But there was still Lang, wasn’t there? They’d told him enough about that situation to make it an interesting one. Anything they can do, I can do better. They don’t want me to collect from him any more? Great. I’ll do it for myself. Set up in business on my own account –
Whistling softly to himself, he scrabbled in his pocket for a twopence piece to make a phone call.
20
She liked the States. She always had, ever since that first visit nine years ago, coming as part
of an all-girl band playing a dozen one-night stands around the Eastern seaboard. It was the sheer verve of it all, the screaming signs and the reek of hamburgers, the pot-holed streets and the eternally hooting traffic, and the people, the startling incredible mix of people. There were fatter and thinner and taller and shorter and uglier and more beautiful people here than anywhere else, certainly than in London. It excited her, made her feel more awake, and made her music bubble nearer the surface.
Washington went fine. The concerts were sell-outs, and the boys were happy, even Komo going along with the general euphoria and not losing his temper more than twice in three days. There was a lot of attention from the press, and that pleased Josh, the tour manager, who beamed and sweated and rushed her from interview to TV station to radio show, obviously loving every self-important minute.
‘We’re doing well, incredibly well, sweetie,’ he told her, leaning back in the car as they went back to the airport for the hop to New York. ‘There’s some big stories around right now, some big stories, Sinatra at Radio City, Rice and Lloyd Webber are in town, Lancaster came in yesterday, got a big one at Madison Square Garden – that’ll really grab ’em – so you’re getting great coverage, considering –’
‘Lancaster?’ she said idly, not really caring, watching the houses rush past the car windows, staring at the advertising hoardings, the traffic going the wrong way, all the exotic foreignness that was America. ‘What’s he? Should I know?’
He laughed. ‘No reason you should know. Not a musician – revivalist Got a big following back on the West Coast –’
‘Oh,’ she said. ‘That chap who’s going to Wembley next month? I’ve read about him at home. Another of those Billy Graham types, isn’t he? Is he so big here?’
‘Is he ever!’ Josh said, shaking his head in admiration. ‘Real gut stuff he throws out, and they come, and they pay. Must be making a bomb –’
‘Sooner him than me,’ she said, bored. ‘Are the boys ahead of us? I tend to worry about Komo – he’s a bit on the unreliable side sometimes –’
‘I sent Dave with them.

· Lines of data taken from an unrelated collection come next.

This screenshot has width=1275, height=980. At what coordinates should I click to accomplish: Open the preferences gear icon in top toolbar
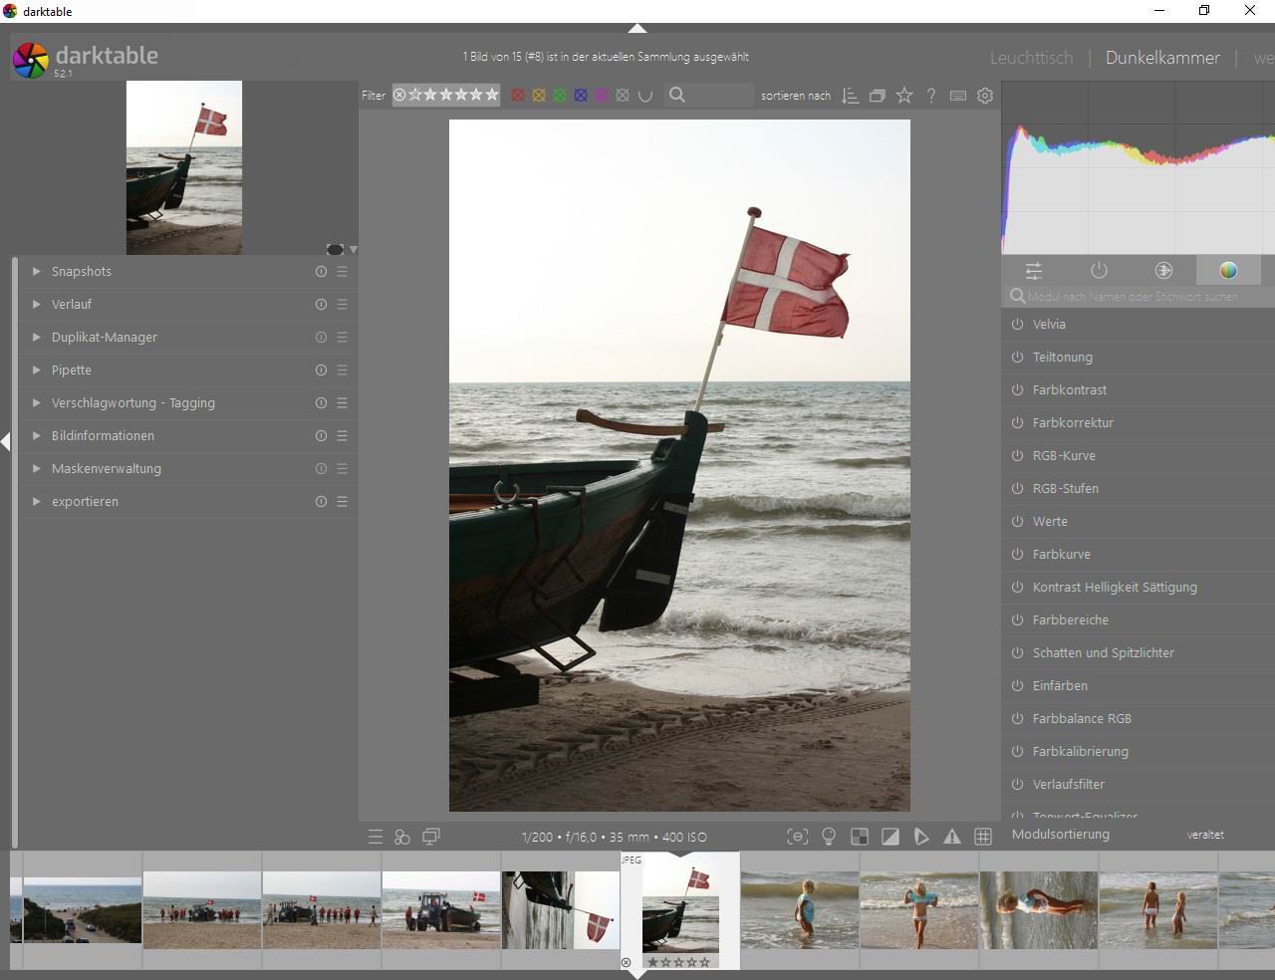coord(985,96)
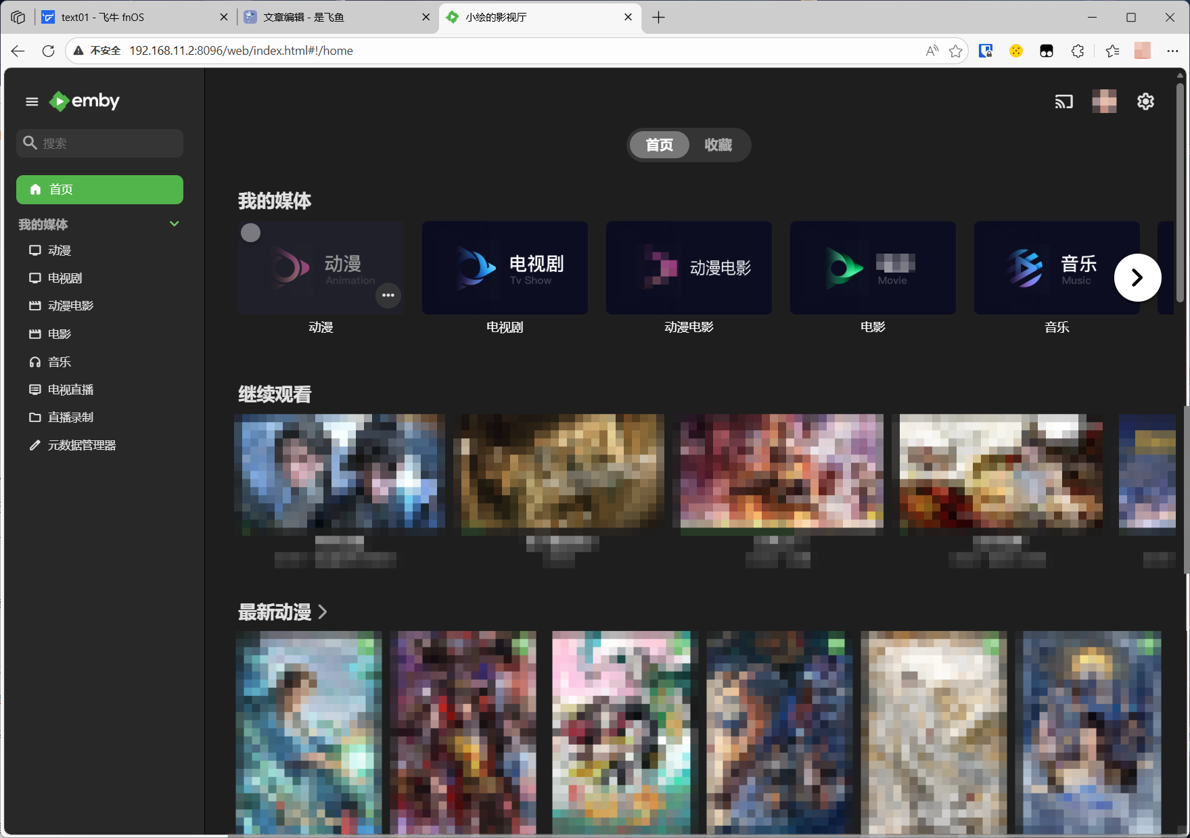
Task: Select the round checkbox on 动漫 card
Action: point(251,233)
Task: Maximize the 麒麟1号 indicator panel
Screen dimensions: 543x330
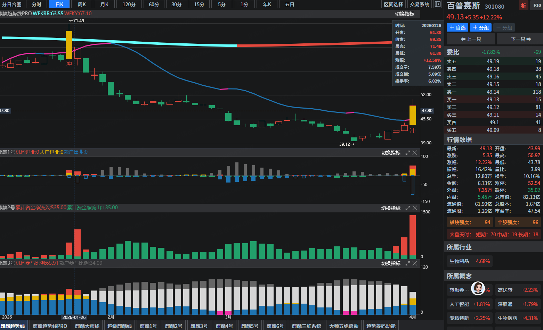Action: pos(408,153)
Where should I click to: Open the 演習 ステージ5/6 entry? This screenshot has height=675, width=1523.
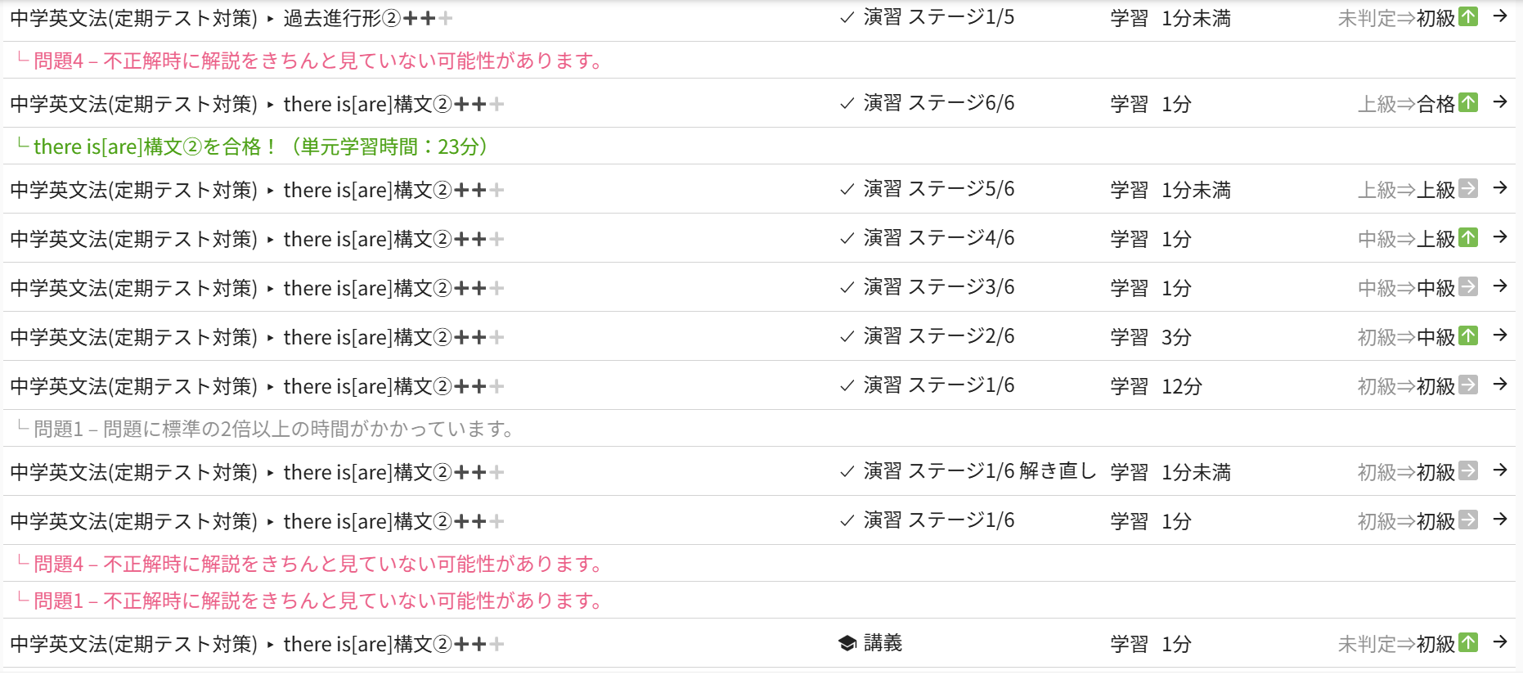939,189
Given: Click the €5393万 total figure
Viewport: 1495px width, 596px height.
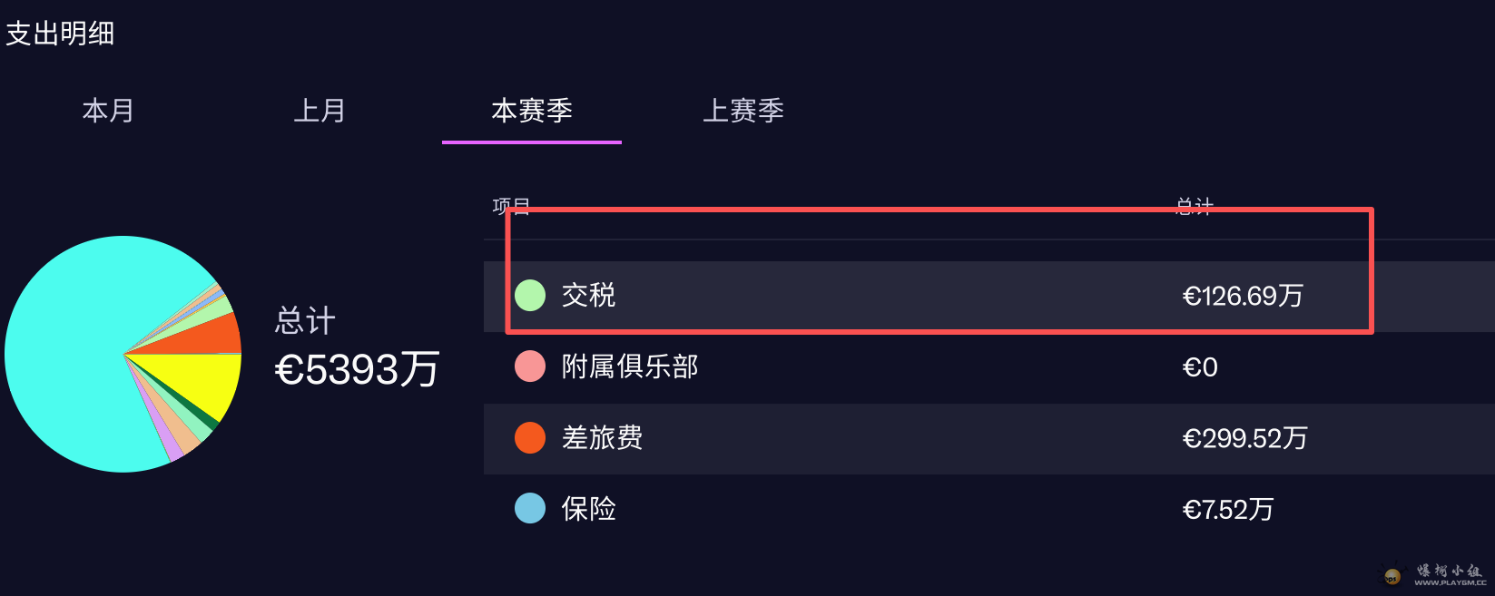Looking at the screenshot, I should (x=357, y=369).
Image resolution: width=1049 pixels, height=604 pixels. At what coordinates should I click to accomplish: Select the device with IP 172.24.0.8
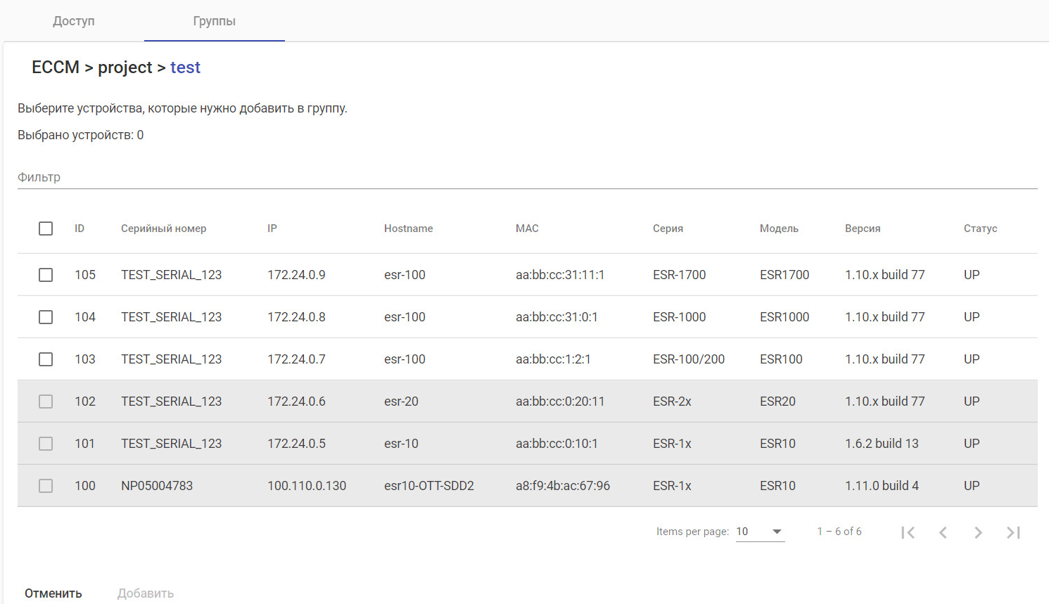[x=46, y=317]
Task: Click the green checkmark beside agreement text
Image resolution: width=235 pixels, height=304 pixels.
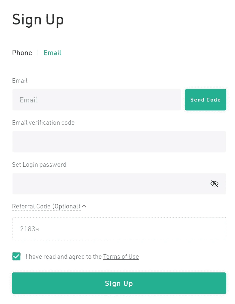Action: coord(16,256)
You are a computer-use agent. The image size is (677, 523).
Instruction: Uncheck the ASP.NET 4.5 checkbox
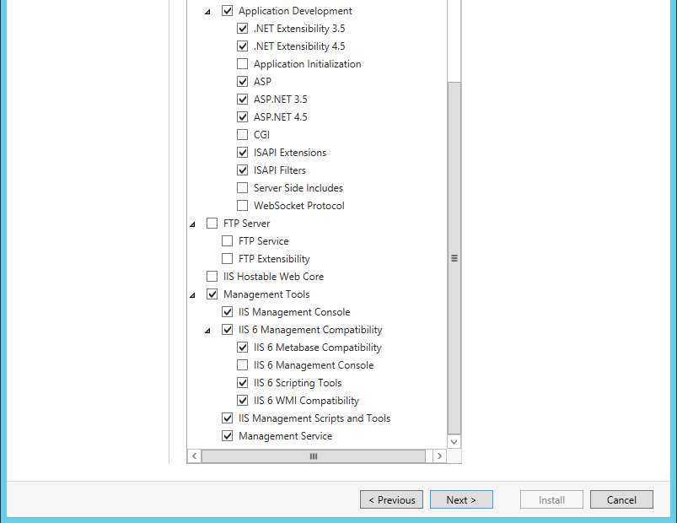click(243, 117)
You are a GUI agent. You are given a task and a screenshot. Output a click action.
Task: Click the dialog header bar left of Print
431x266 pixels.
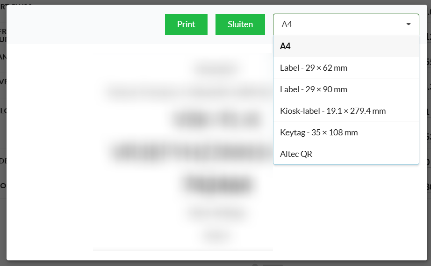tap(84, 24)
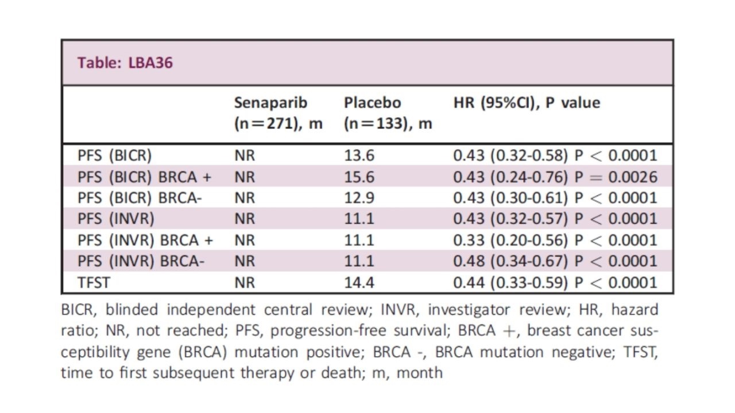Screen dimensions: 735x413
Task: Click the "PFS (BICR) BRCA-" row label
Action: 141,198
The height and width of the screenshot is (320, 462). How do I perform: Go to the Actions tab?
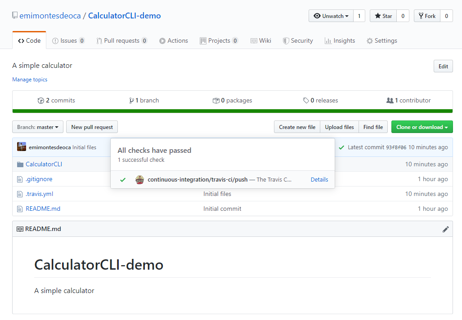point(174,41)
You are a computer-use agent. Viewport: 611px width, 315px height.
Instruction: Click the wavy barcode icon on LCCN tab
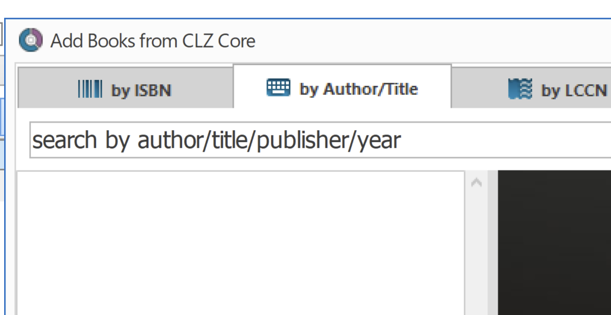[520, 89]

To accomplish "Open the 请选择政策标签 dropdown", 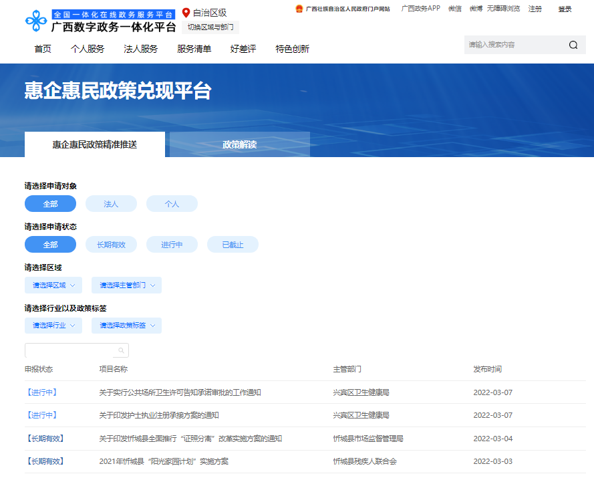I will coord(126,326).
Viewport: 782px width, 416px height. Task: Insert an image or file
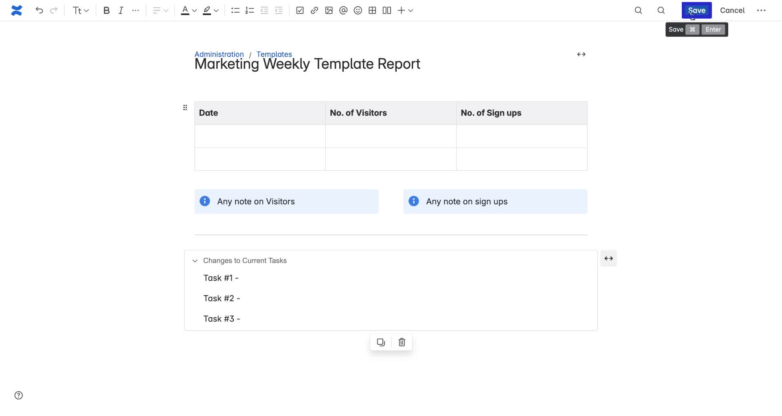click(329, 11)
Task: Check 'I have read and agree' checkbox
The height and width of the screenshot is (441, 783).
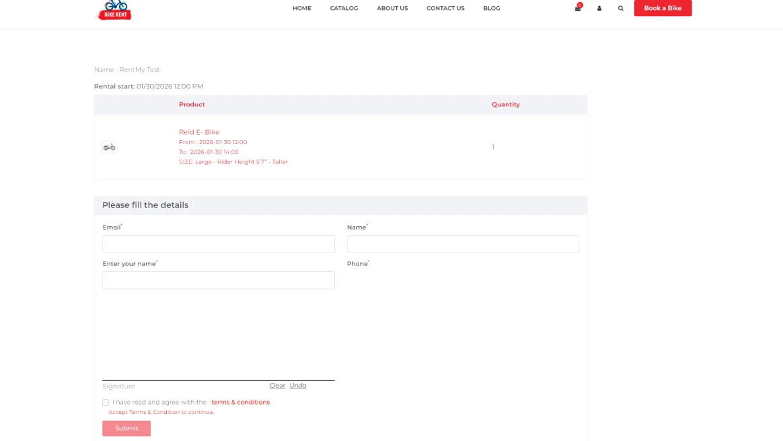Action: click(106, 402)

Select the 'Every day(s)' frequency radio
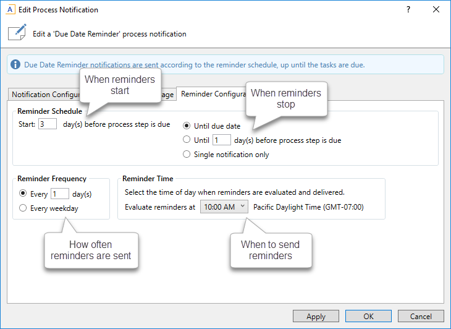coord(23,194)
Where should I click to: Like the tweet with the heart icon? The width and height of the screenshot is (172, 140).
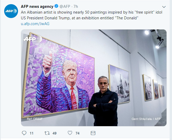[x=70, y=133]
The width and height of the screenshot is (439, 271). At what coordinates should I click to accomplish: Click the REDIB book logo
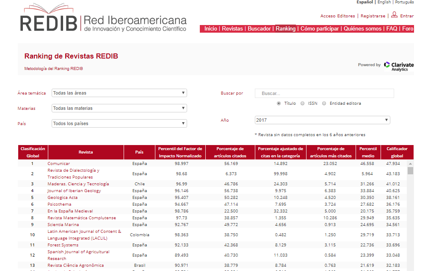click(x=49, y=18)
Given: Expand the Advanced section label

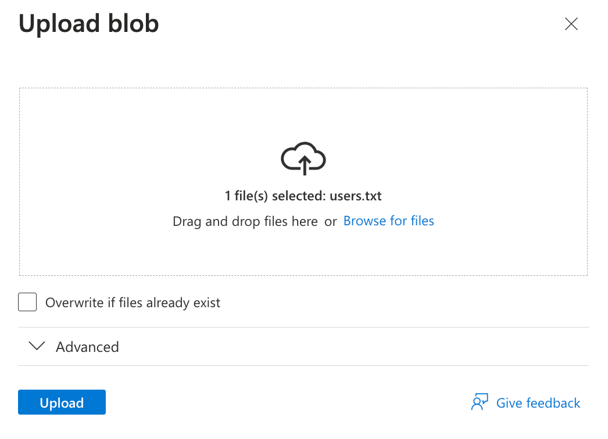Looking at the screenshot, I should pos(87,347).
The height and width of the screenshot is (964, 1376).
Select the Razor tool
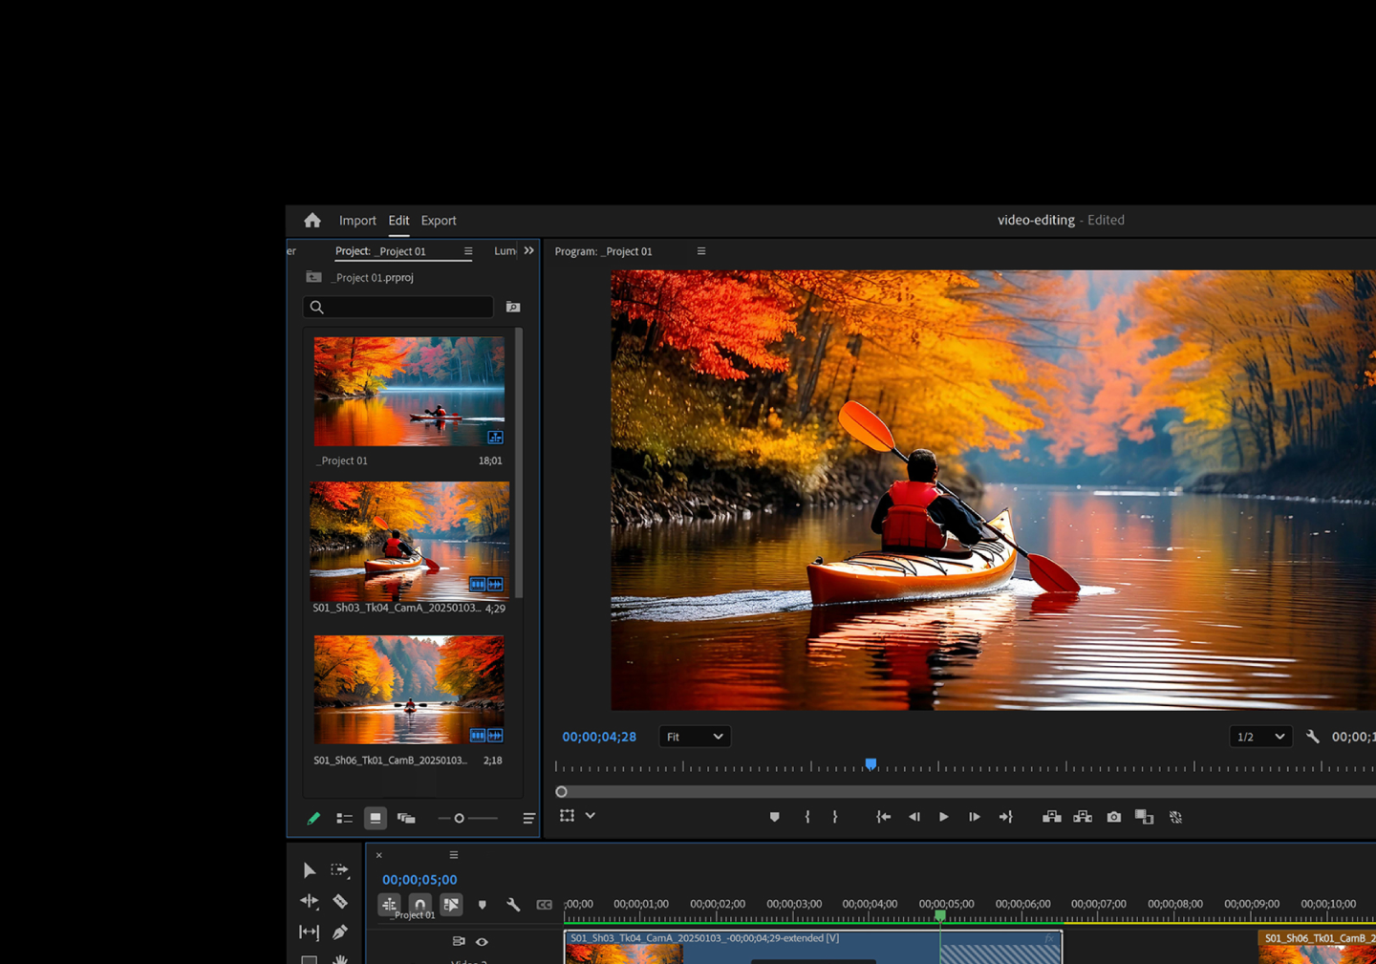click(340, 901)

They’re behind us –’ He peered through the rear window. ‘Yeah – there they are. No sweat. We’ll be in New York in a few hours and then we’ll wake ’em up! You’re getting great coverage, great –’
She grinned. ‘I’ll tell them in London. Don’t worry, they’ll be told,’ and he grinned too. This is a stinking business, she thought, stinking. Constant back-scratching, all the time. You help me, I’ll help you, what’s in it for me?
And sharply, her mind shifted and she was back in the maelstrom of confusion that had been such hell to live with ever since Dolly’s death. For the past three days here in Washington she’d been caught up in the excitement of work, had rushed about, played her music, been on a high, but now she came down as suddenly as though the high had been drug-induced. She’d tried pot a few times, not because she was particularly into drugs, but because the boys did, and it seemed silly not to see for herself, and the same thing had happened. It was why she’d stopped using it. One minute buzzing along on the top deck, the next hitting the ground with an almost physical thump. That was how it was sitting here in the car, going to the airport in Washington.
Dolly and Hornby and Gerald and Morty Lang and Andy and Ida and Oliver and Theo – the names swirled around in her head, coming between her eyes and the passing scenery at which she was staring, and she felt her neck muscles tighten. Why did it have to be like this, damn it? All this because of a tatty debt-encrusted hotel she didn’t really want. Why did she have to go digging up a lot of ancient history, just to qualify for the ownership of a burden? It was absurd.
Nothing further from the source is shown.